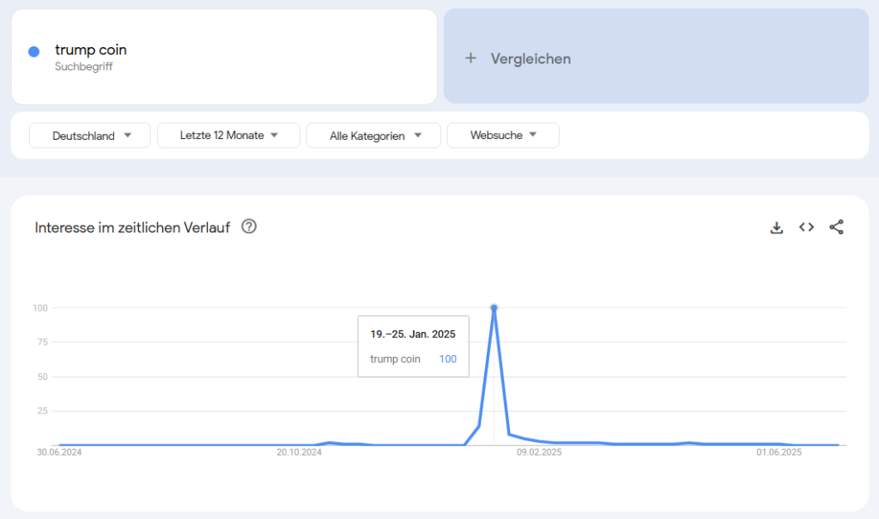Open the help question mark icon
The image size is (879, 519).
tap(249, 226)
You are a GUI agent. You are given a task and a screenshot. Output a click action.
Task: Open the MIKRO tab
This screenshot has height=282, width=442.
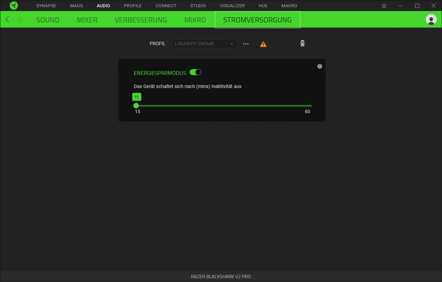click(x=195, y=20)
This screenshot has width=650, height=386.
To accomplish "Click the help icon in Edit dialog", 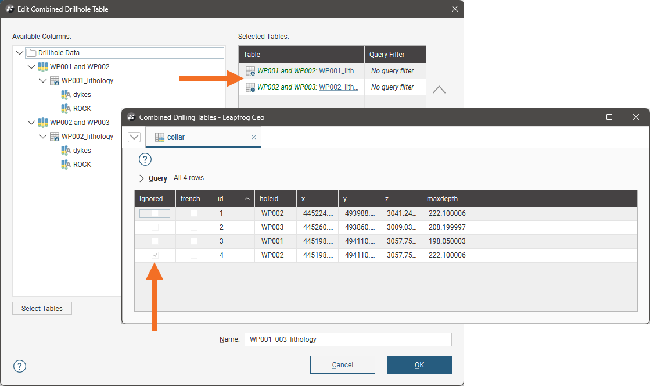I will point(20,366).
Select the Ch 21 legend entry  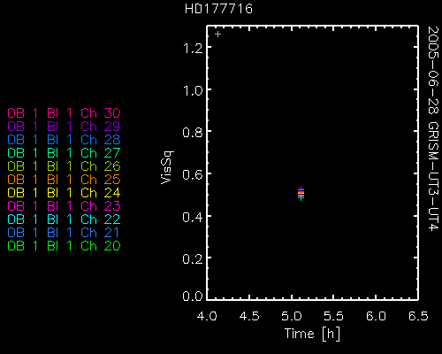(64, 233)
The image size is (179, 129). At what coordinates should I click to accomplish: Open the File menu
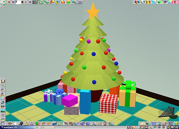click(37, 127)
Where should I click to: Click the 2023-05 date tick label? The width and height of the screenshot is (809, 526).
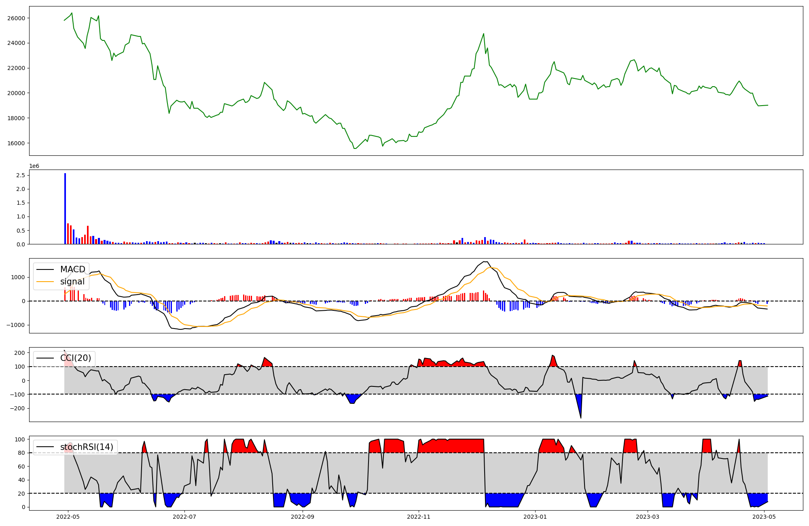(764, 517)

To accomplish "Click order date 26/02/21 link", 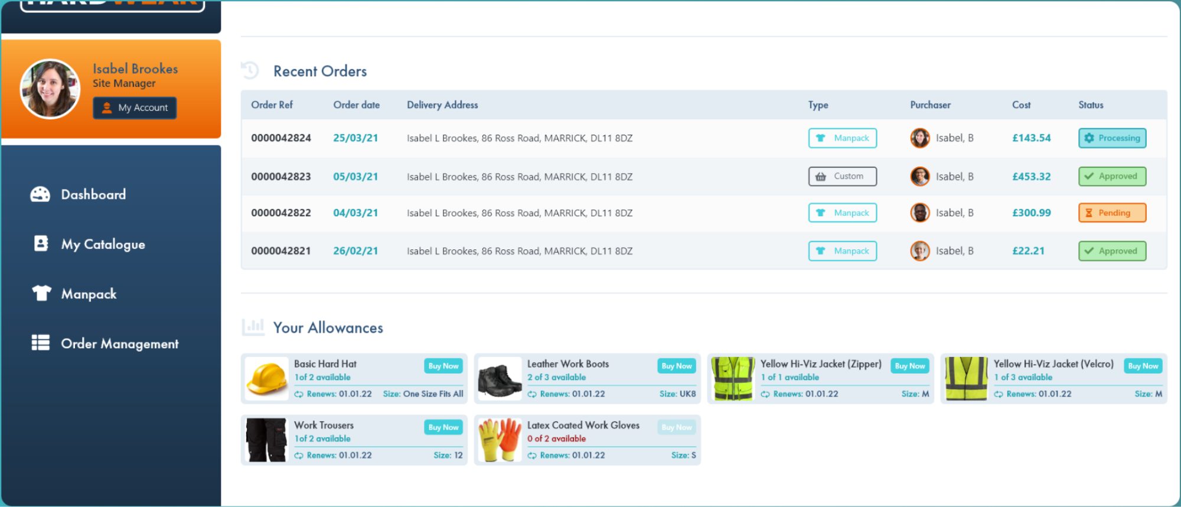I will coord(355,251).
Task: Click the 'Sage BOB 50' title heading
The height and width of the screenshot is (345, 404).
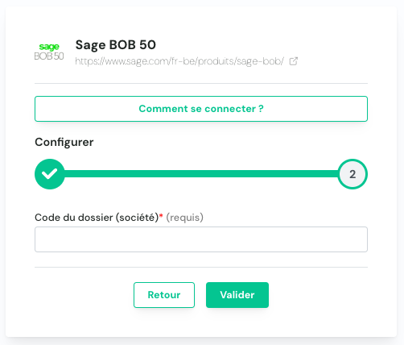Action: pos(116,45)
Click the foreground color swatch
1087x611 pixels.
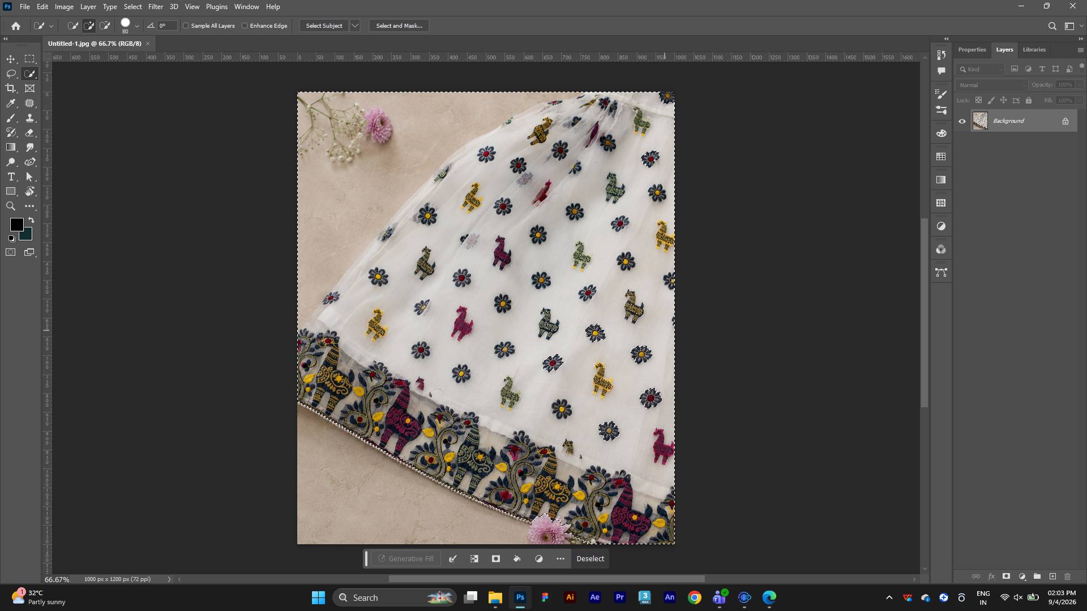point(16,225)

┄┄┄┄┄┄┄┄┄┄

Copy out the lines of the items that begin with the line containing "Click the foreground color swatch" and continue through the last line of the items, both ends included, and leave out the pictures.

EXERCISE RESULT
Click the foreground color swatch
1087x611 pixels.
point(16,225)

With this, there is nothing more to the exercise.